O historiador, escritor e filósofo israelense Yuval Noah Harari, por sua vez, acredita que se deveria apostar na cooperação internacional e na ciência, embora duvide de que isso esteja acontecendo. Para ele, como pilar básico dessa cooperação, a informação deve fluir e ser compartilhada. Pedem para que os cidadãos controlem nossos líderes políticos, já que as decisões que eles tomarem agora moldarão nosso futuro. Está em nossas mãos que a crise seja abordada de uma perspectiva autoritária ou, pelo contrário, democrática. E também que seja abordada a partir da solidariedade entre os países.

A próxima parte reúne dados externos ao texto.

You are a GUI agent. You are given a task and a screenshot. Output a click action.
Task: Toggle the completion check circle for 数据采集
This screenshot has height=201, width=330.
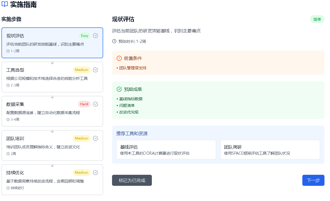(95, 104)
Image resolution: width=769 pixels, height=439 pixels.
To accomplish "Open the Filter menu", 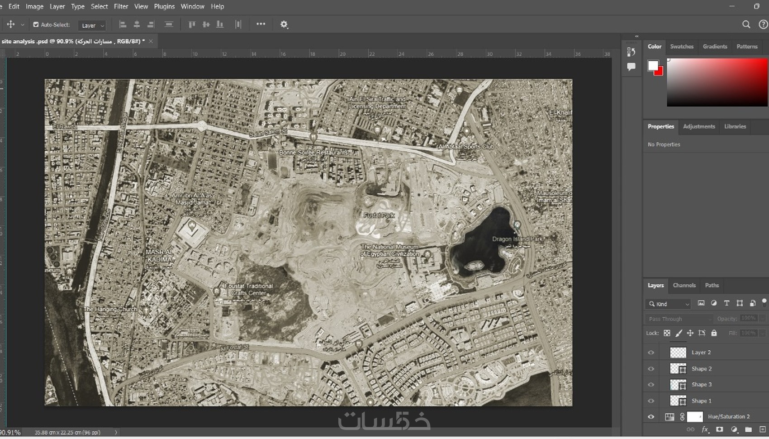I will [121, 6].
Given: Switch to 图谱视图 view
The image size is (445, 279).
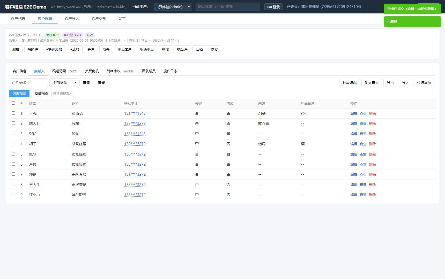Looking at the screenshot, I should coord(41,94).
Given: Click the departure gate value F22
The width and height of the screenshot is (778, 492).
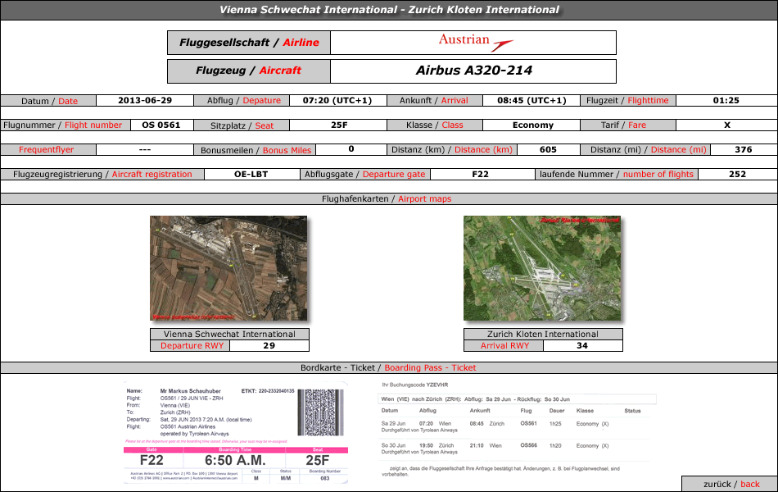Looking at the screenshot, I should 480,175.
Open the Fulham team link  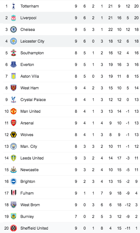click(27, 193)
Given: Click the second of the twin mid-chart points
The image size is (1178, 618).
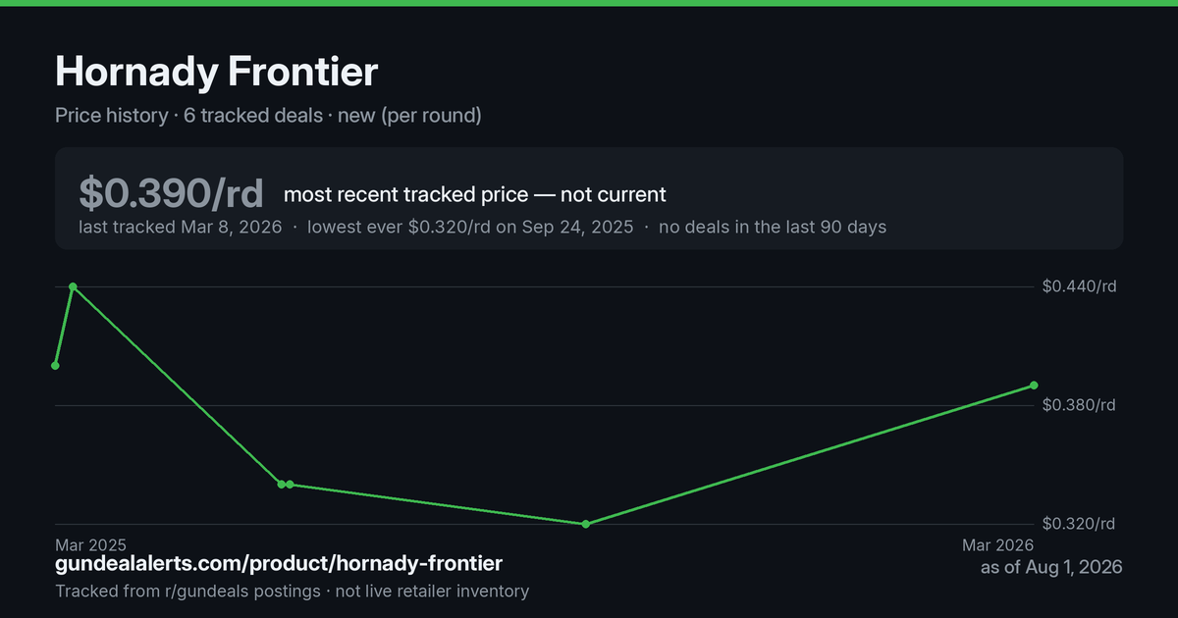Looking at the screenshot, I should (x=291, y=485).

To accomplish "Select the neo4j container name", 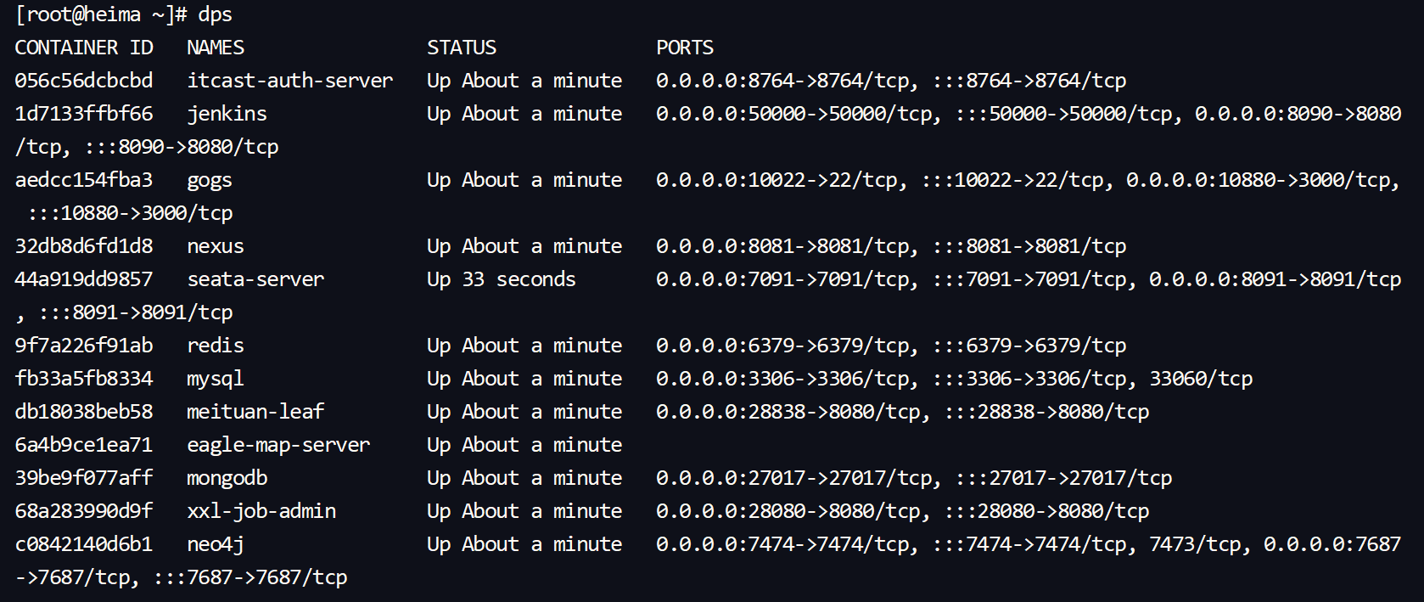I will (x=216, y=544).
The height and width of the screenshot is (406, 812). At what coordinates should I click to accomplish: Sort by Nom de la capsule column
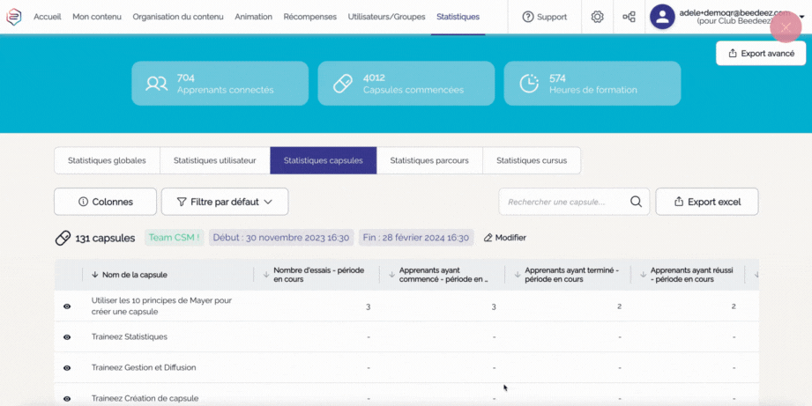[95, 275]
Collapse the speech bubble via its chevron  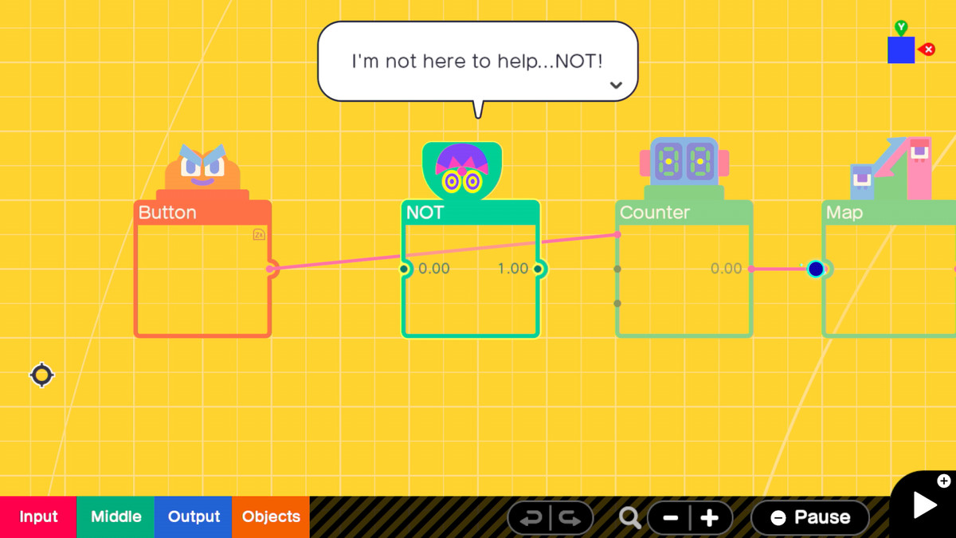[x=616, y=84]
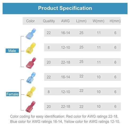Click the H(mm) column header
Viewport: 130px width, 130px height.
pyautogui.click(x=115, y=21)
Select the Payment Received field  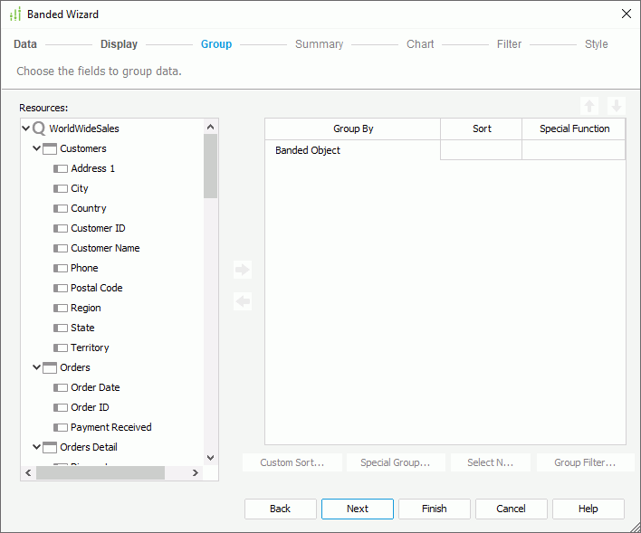coord(110,427)
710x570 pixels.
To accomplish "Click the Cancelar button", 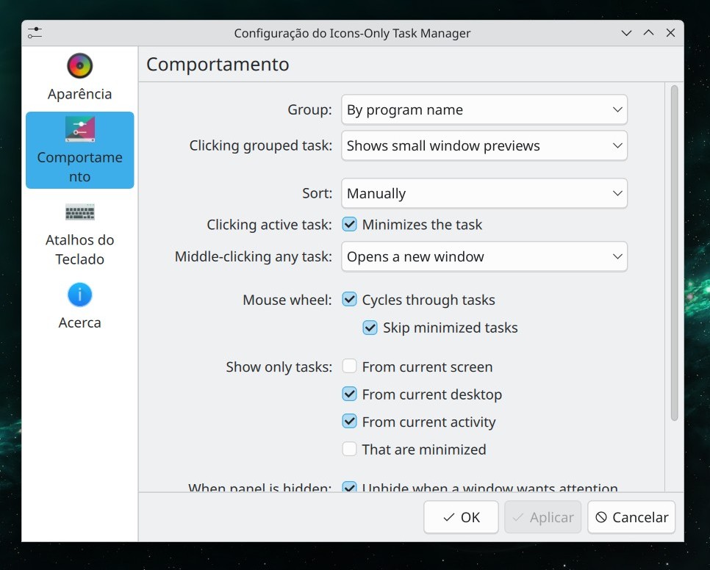I will point(631,517).
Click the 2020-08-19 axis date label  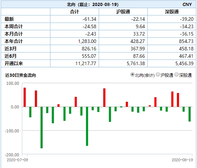pos(182,160)
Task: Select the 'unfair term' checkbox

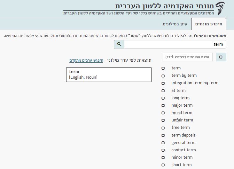Action: point(163,120)
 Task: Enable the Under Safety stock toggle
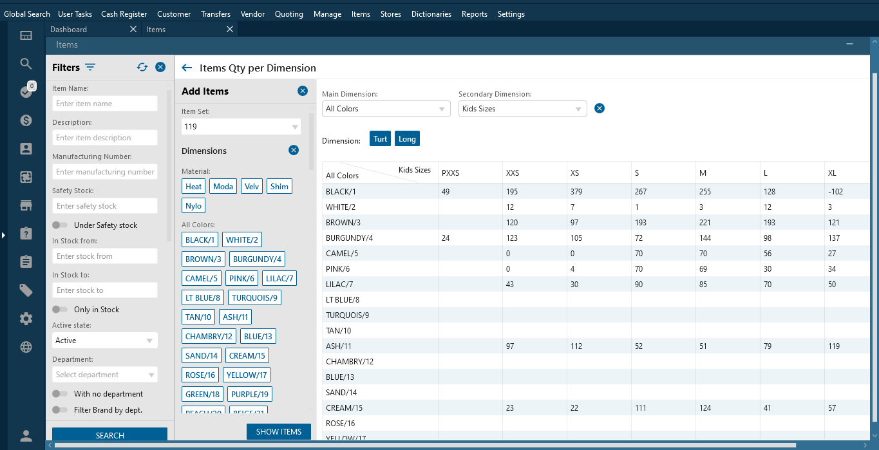click(x=60, y=225)
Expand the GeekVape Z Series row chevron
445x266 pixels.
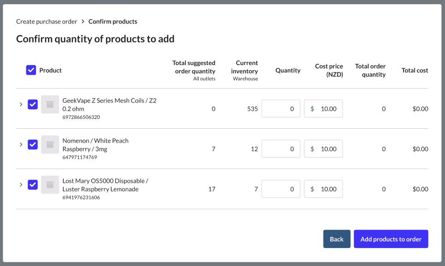click(21, 104)
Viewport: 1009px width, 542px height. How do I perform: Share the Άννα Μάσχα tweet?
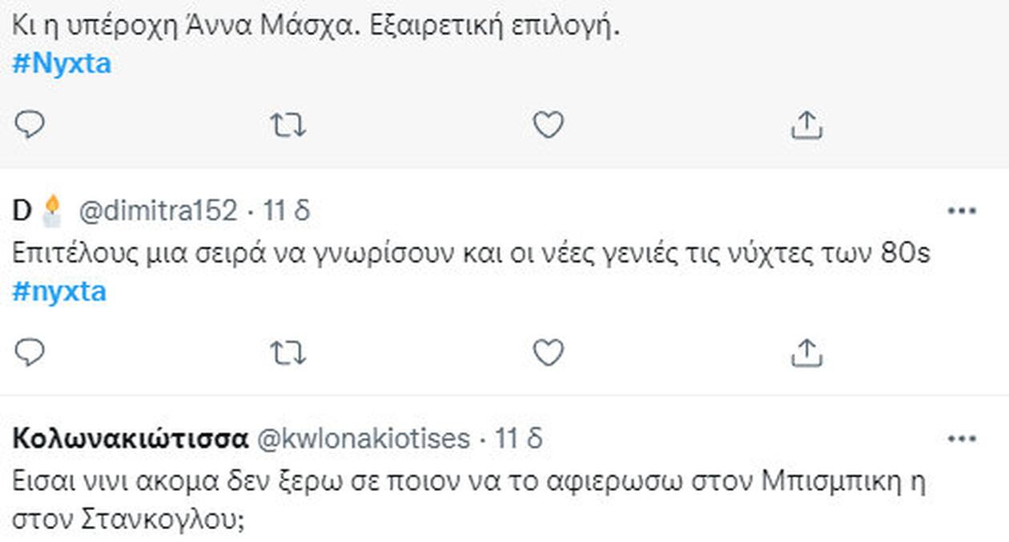807,125
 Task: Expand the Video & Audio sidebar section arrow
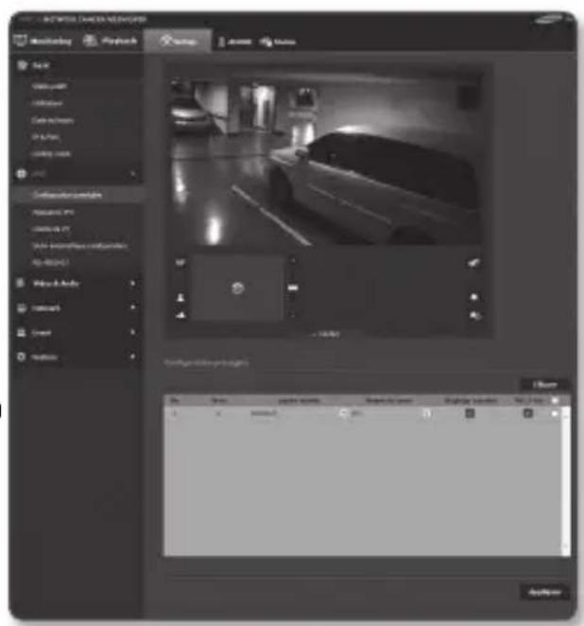(131, 284)
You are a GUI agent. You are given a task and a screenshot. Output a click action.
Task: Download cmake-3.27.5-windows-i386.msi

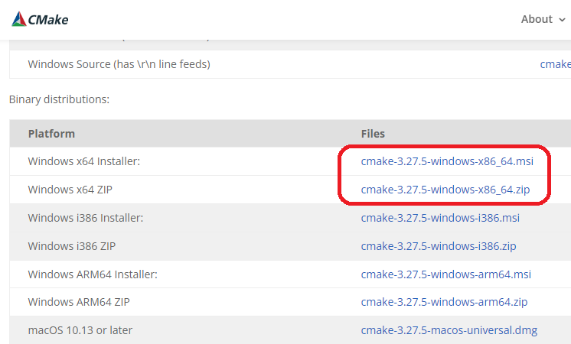440,218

É assim que alguns dos maiores filósofos de nosso tempo veem a situação e pensam sobre a influência do coronavírus agora e no futuro. Entretanto, cada um de nós tem sua própria radiografia legítima do ocorrido. Vozes como a do escritor Javier Cercas estão certas de que: “quando a pandemia passar, continuaremos os mesmos esbanjadores”. Em vez disso, muitos pensadores afirmam claramente que a possibilidade de recuperar a confiança na humanidade está em nossas mãos e que o futuro pode ser melhor se aproveitarmos a crise para repensar nossa sociedade e apostar na solidariedade.